WHAT YOU ARE ASKED TO DO: Please filter the entries for the word "agent" and copy every line that has it.

========================================

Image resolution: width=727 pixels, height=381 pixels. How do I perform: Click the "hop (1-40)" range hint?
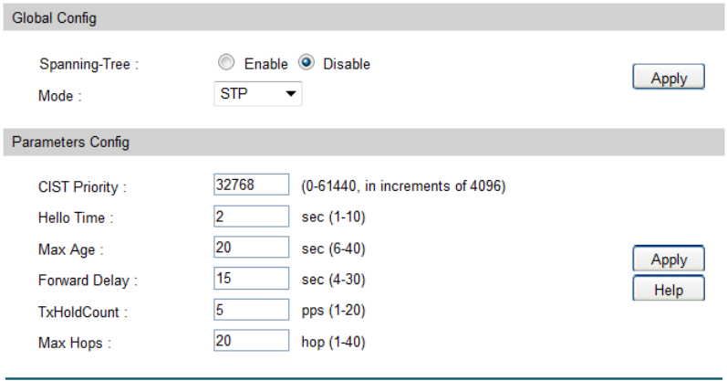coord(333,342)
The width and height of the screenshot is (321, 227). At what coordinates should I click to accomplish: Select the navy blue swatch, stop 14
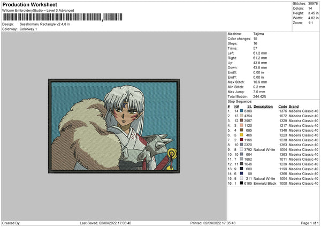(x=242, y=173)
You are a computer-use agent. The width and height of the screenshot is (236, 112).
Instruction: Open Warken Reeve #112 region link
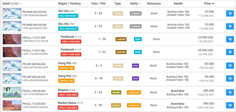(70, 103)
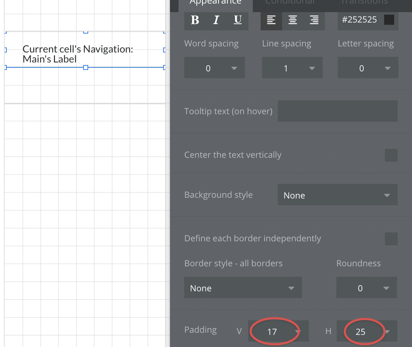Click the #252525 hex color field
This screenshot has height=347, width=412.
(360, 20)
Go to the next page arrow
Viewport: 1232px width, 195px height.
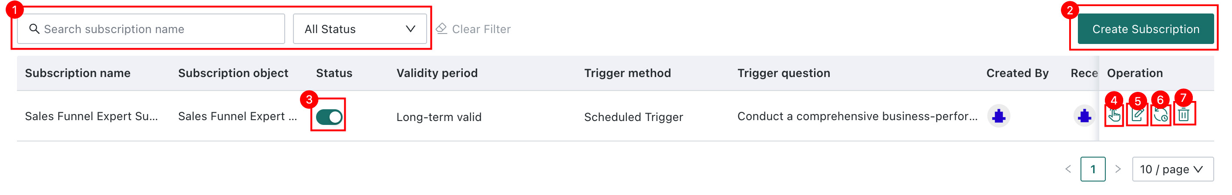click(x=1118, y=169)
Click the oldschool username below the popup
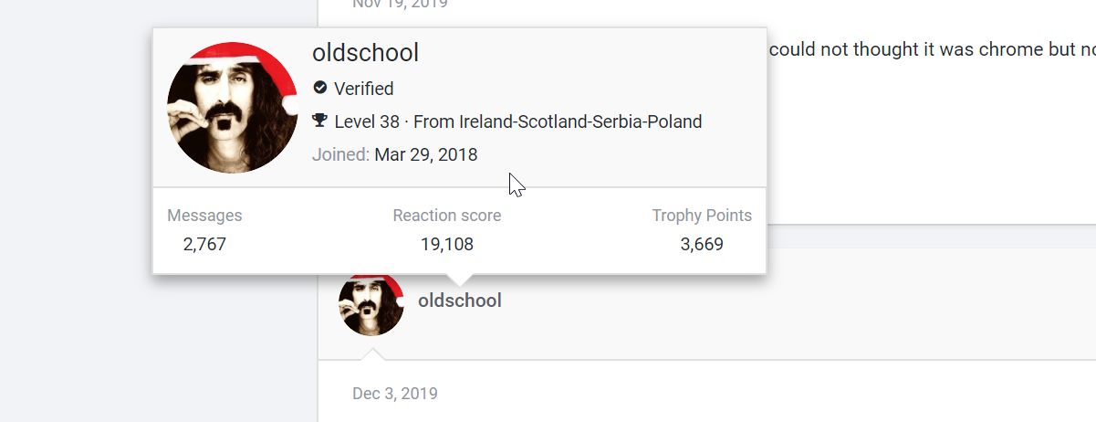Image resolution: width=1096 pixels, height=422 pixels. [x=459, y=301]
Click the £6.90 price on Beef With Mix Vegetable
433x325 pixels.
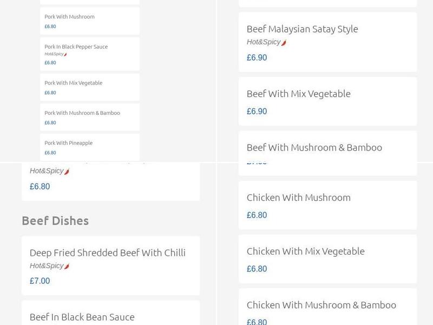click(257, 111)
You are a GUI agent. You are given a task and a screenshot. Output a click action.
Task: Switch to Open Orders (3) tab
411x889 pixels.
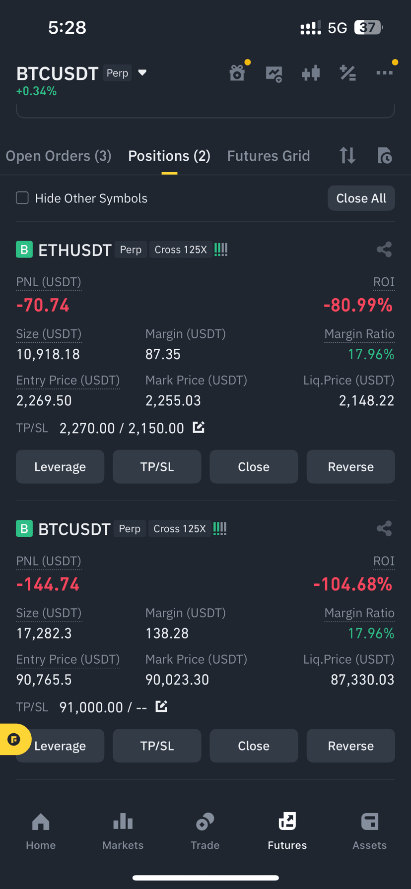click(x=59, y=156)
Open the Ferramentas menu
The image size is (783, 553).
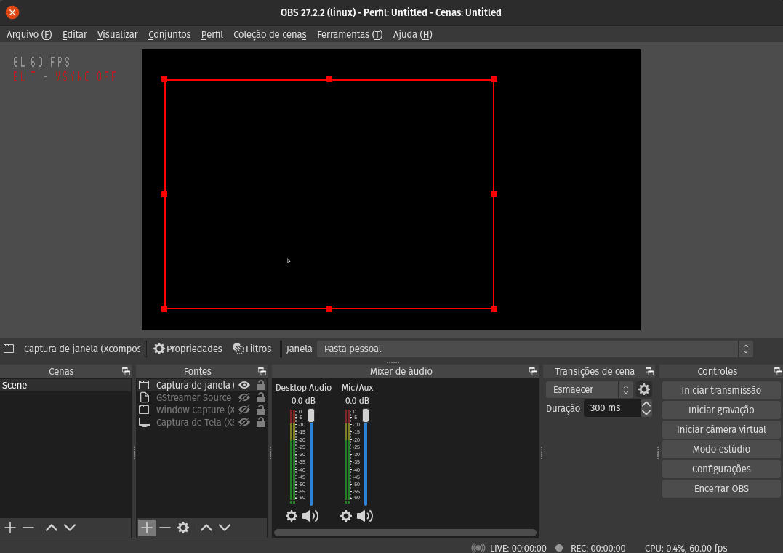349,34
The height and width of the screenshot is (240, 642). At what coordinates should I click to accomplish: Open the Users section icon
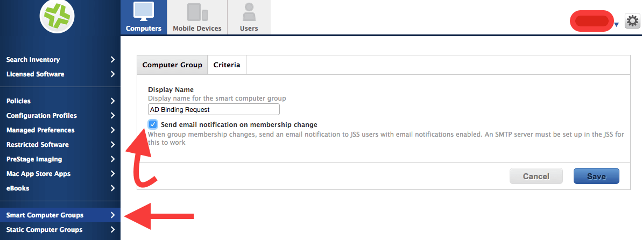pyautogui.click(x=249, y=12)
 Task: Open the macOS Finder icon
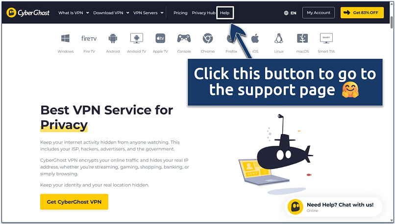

========================================

RESULT FOR THIS TASK:
You are a computer-use agent. The width and height of the screenshot is (236, 112).
You are a GUI agent. You are given a task and a screenshot. Output a click action.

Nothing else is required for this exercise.